Hampir semua kekuasaan di dunia ini diatur oleh penguasa dengan mengandalkan kekuatan yang cenderung korup dan menindas. Namun, struktur Kerajaan Allah akan diwarnai oleh kekuasaan pelayanan penuh kasih yang diberikan dengan sukacita satu kepada yang lain. Yesus menggambarkannya begini:

“Kamu tahu, bahwa mereka yang disebut pemerintah bangsa-bangsa memerintah rakyatnya dengan tangan besi, dan pembesar-pembesarnya menjalankan kuasanya dengan keras atas mereka. Tidaklah demikian di antara kamu. Barangsiapa ingin menjadi besar di antara kamu, hendaklah ia menjadi pelayanmu, dan barangsiapa ingin menjadi yang terkemuka di antara kamu, hendaklah ia menjadi hamba untuk semuanya. Karena Anak Manusia juga datang bukan untuk dilayani, melainkan untuk melayani dan untuk memberikan nyawanya menjadi tebusan bagi banyak orang.” (Markus 10:42-45)

Ada dua cara yang saling bertolak belakang dalam mengerti dan melaksanakan kekuasaan. Yang satu adalah “penguasaan” atau penaklukan dan yang lain adalah “pelayanan”. Kekuasaan yang ditampilkan Yesus sebagai representasi Kerajaan Allah bukanlah kekuasaan “sang penakluk” yang harus dilayani dan disanjung. Kekuasaan itu sepenuhnya baru oleh karena bertitik tolak dari bela rasa Allah yang peduli terhadap penderitaan manusia sehingga mau melayani. Kekuasaan ini sama sekali tidak mementingkan diri sendiri sehingga siap melayani orang kendatipun harus mempertaruhkan nyawa.

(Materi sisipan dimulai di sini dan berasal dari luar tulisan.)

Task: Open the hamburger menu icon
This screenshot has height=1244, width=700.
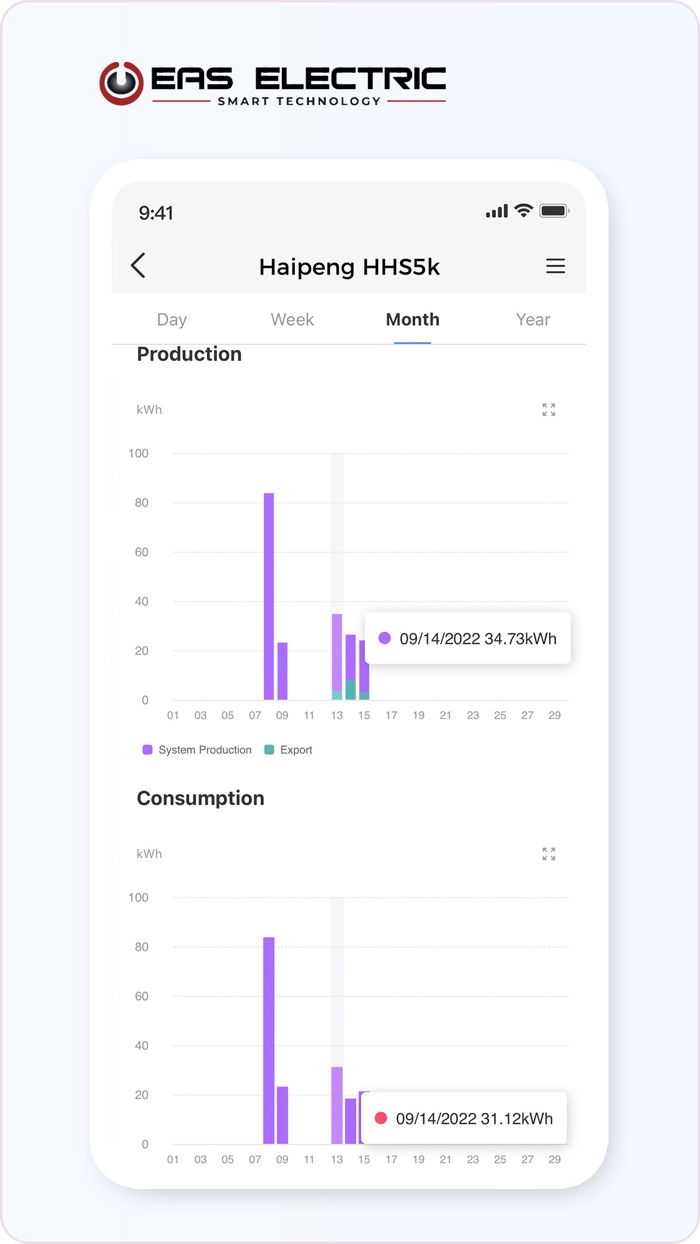Action: tap(555, 266)
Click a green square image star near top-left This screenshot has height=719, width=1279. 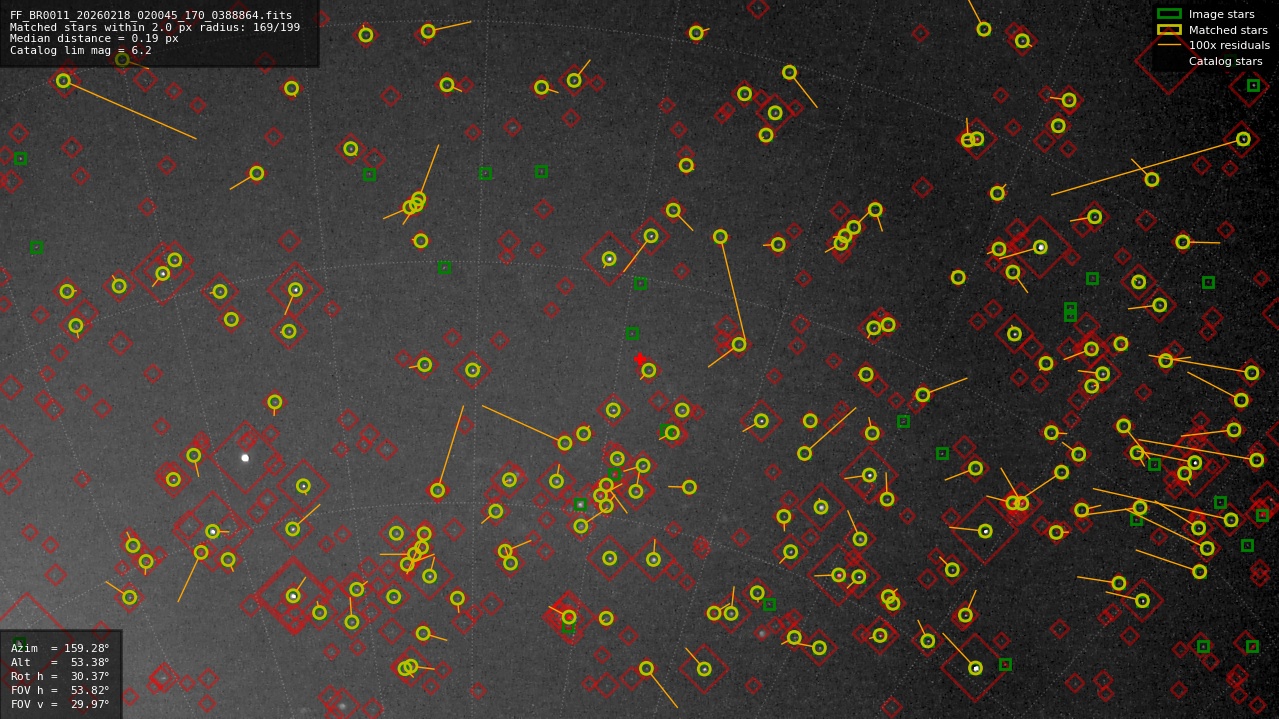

Nah, sekarang kita berada pada posisi mana? Apakah dalam ruang lingkup Kerajaan Allah? Atau masih dalam kuasa kegelapan? Jika hidup kita masih menuntut dilayani, diperhatikan, disanjung, diutamakan, dimengerti, dan kata-kata yang sejenis dengan itu, maka kita masih hidup di tanah Zebulon dan Naftali, wilayah yang sering dipandang sebagai “kegelapan”. Tatapi jangan menutup diri, justeru di wilayah “gelap” itu Terang telah bercahaya, maukah kita menyambut terang itu? Tinggalkanlah seluruh nafsu egoisme, keinginan untuk menguasai dan menaklukan orang lain, gantilah dengan semangat melayani maka kita akan merasakan dan mengalami Kerajaan Allah itu sudah datang! Dengan begitu Anda dan saya akan merasakan betapa bahagianya berada dalam ruang lingkup Kerajaan-Nya. Tak ada yang bisa menggantikan kebahagiaan itu!